-------- Text provided --------

Production-ready REST API wrapper for Google Cloud Vertex AI batch embeddings

These details have not been verified by PyPI

Project links

Project description

Vertex AI Batch Embeddings API

A REST API service for managing batch text embedding workflows on Google Cloud Vertex AI. It stages input payloads in Cloud Storage, initiates Vertex AI batch prediction jobs, and returns structured job metadata.

Capabilities

Production deployment support (Docker, Cloud Run, health checks)
API key authentication with configurable rate limiting
Real-time job metadata and status retrieval
Input validation with clear error responses
Cloud Storage integration for input staging and output retrieval
Performance optimizations: Gzip compression for faster uploads

Prerequisites

Before using this API, ensure you have:

1. Google Cloud Project Setup

A GCP project with billing enabled
The Vertex AI API enabled: gcloud services enable aiplatform.googleapis.com
The Cloud Storage API enabled: gcloud services enable storage-api.googleapis.com

2. Cloud Storage Buckets

Create two GCS buckets for input and output:

gsutil mb gs://your-project-embed-input
gsutil mb gs://your-project-embed-output

3. Local GCP Authentication

Authenticate with GCP locally:

gcloud auth application-default login

This creates credentials that the API will use to access GCP services.

--------

- **Challenges**
**A.** List every capability given under the "Capabilities" heading of the Vertex AI Batch Embeddings API page.
**B.** Retype the part of the Vertex AI Batch Embeddings API page from "Production-ready REST API" to "structured job metadata.".

-------- Dataset content --------

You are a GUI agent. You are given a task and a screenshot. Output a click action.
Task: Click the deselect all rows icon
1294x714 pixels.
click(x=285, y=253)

--------

- **Task results**
**A.**
- Production deployment support (Docker, Cloud Run, health checks)
- API key authentication with configurable rate limiting
- Real-time job metadata and status retrieval
- Input validation with clear error responses
- Cloud Storage integration for input staging and output retrieval
- Performance optimizations: Gzip compression for faster uploads

**B.**
Production-ready REST API wrapper for Google Cloud Vertex AI batch embeddings

These details have not been verified by PyPI

Project links

Project description

Vertex AI Batch Embeddings API

A REST API service for managing batch text embedding workflows on Google Cloud Vertex AI. It stages input payloads in Cloud Storage, initiates Vertex AI batch prediction jobs, and returns structured job metadata.